Albuquerque’s civil forfeiture program is a civil liberties nightmare. The City takes over a thousand cars each year, and rakes in over $1 million, without having to convict anyone of a crime. The City claims authority to take cars where it simply suspects a crime has occurred–even if the alleged crime was not committed by the property owner.
That program is not just unfair to property owners. It’s also illegal. This past summer, the New Mexico state legislature passed legislation abolishing civil forfeiture. The opposition to civil forfeiture in the legislature was unanimous, and a rare case of both parties demanding the same remedy to the same problem. Citizens of New Mexico also overwhelmingly support these reforms: 80% agree police and prosecutors should have to convict you of a crime before taking your property.
But the City of Albuquerque is not following the law and has continued to take cars using civil forfeiture. As IJ attorney Robert Everett Johnson put it, “The profit incentive created by civil forfeiture is so strong, officials charged with upholding the law are now the ones breaking it.”
IJ has filed suit on behalf of two state senators, Lisa Torraco, a Republican, and Daniel Ivey-Soto, a Democrat. Both senators come from Albuquerque, and both are former prosecutors and defense attorneys with intimate experience representing clients caught in Albuquerque’s forfeiture machine.
“It’s all about the conviction,” Torraco said. “The ramifications of taking property from people who are presumed innocent is tearing families apart.”

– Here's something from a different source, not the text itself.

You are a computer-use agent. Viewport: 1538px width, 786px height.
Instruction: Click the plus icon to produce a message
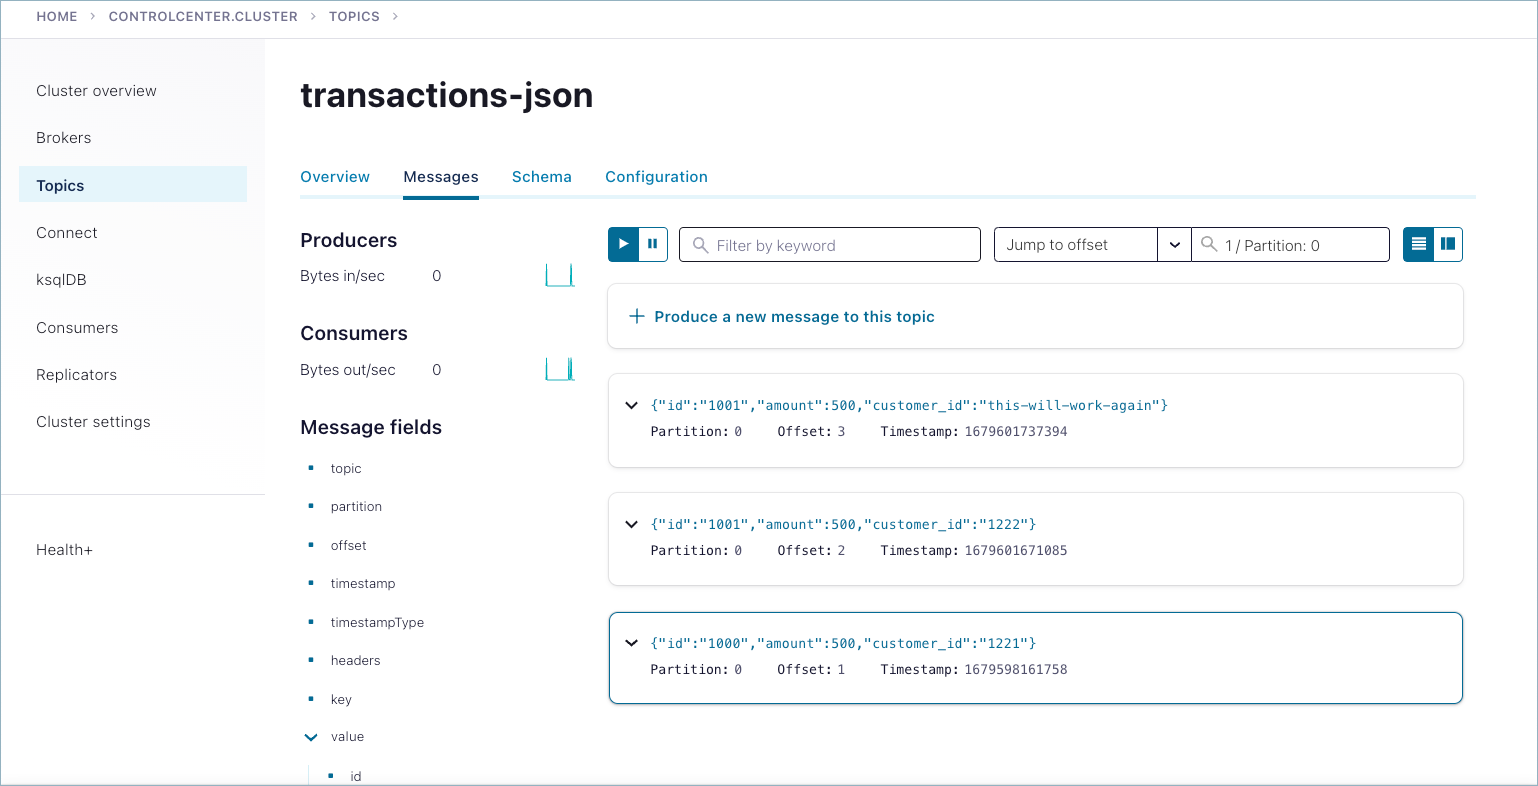click(x=636, y=316)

In the past five years alone, the city used forfeiture to seize over 8,000 vehicles and collect over $8 million. Most of that revenue goes into the salaries and other expenses of local law enforcement. One city attorney defended the taking of vehicles on the grounds that a specific city ordinance allows this type of seizure to continue in Albuquerque.
“Unless the Legislature or a court says very clearly that we’re not allowed to do it, then we’re going to do everything we can to protect our city from repeat DWI offenders,” City Attorney Jessica Hernandez told the Albuquerque Journal. “As long as we are legally able to do this, we will maintain the program, because we think it’s a way to keep our community safe and is legally allowed.”
This argument, of course, ignores the fact that civil forfeiture has been abolished in the state. The state legislature has spoken, and has abolished civil forfeiture. Now Albuquerque city attorneys need to listen.